Leaving on a jet plane

I leave for Ghana (West Africa) in 48 hours.

Lately, my mind has been filled with thoughts of how a for-profit technology company could be run with social justice as its focus, and along a related line how technology can be used to fight poverty. The reading and writing I’ve done in the past few months has culminated into a new question for me:

What’s the point of technology if we’re not focusing on people?

I don’t mean that we focus on people so we can get more work out of them so we can turn a bigger profit. I mean make people the focus above everything else, even shareholder value. What would that look like?

Stay tuned to hear more.

My RSS Feed Is Broken

For those of you who followed my recommendation and installed an RSS reader, you probably want to switch to consuming the Atom feed for the time being (located at the top right of this page).

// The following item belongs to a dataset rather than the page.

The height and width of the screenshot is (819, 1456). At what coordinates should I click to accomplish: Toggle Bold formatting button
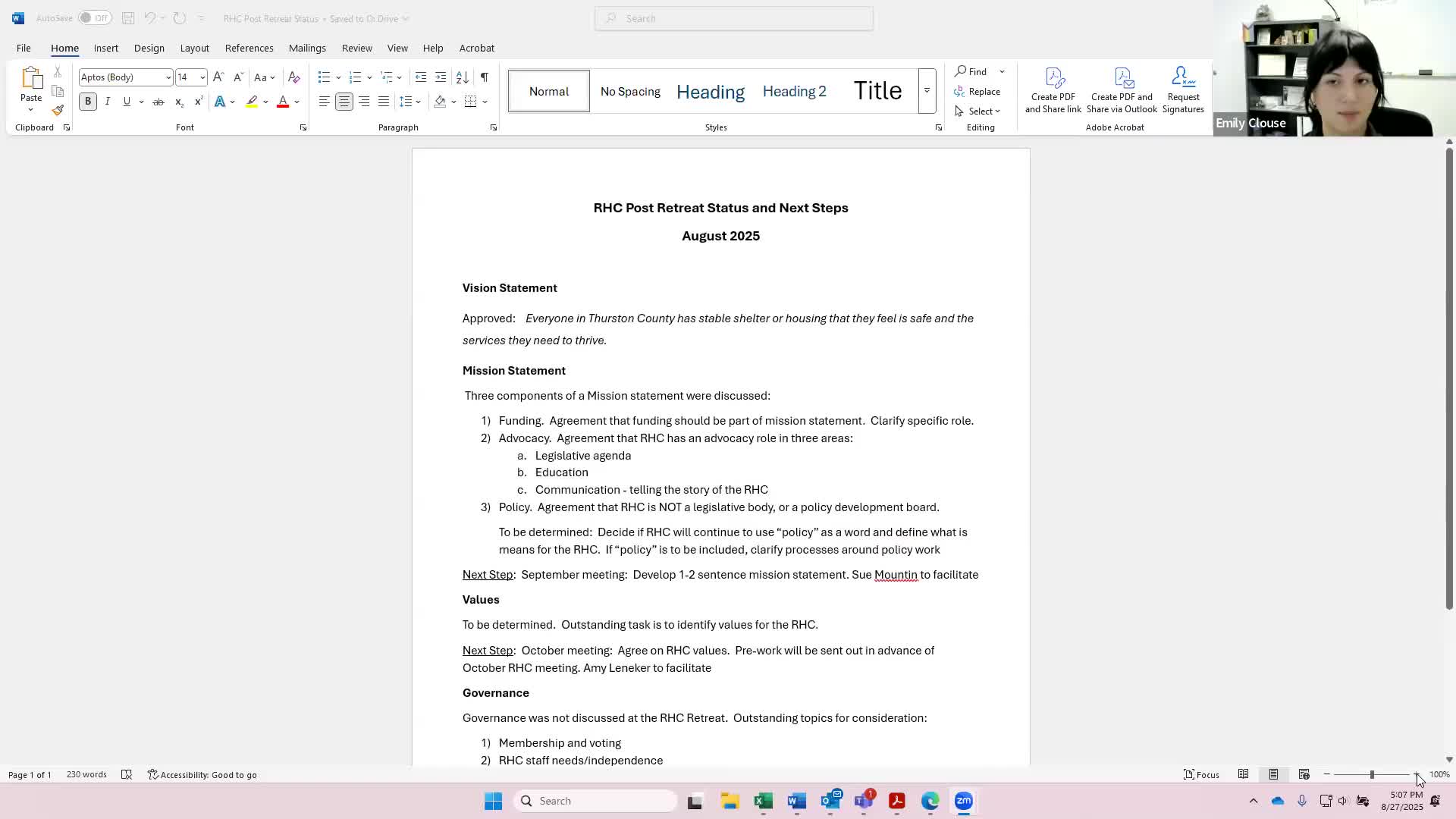88,102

I just found out that the RSS feed in Community Server, the blog software I use for this site, is broken and won’t be fixed until the next release. The result is your reader will never detect new posts to this blog. This is extremely disappointing considering I’m using version 1.0 of the software and would expect this functionality to have been tested.

There is a fix available but it involves modifying and recompiling the code, which is not something I will have time for in the near future.

I’m going to remove the RSS link from the header until this is resolved.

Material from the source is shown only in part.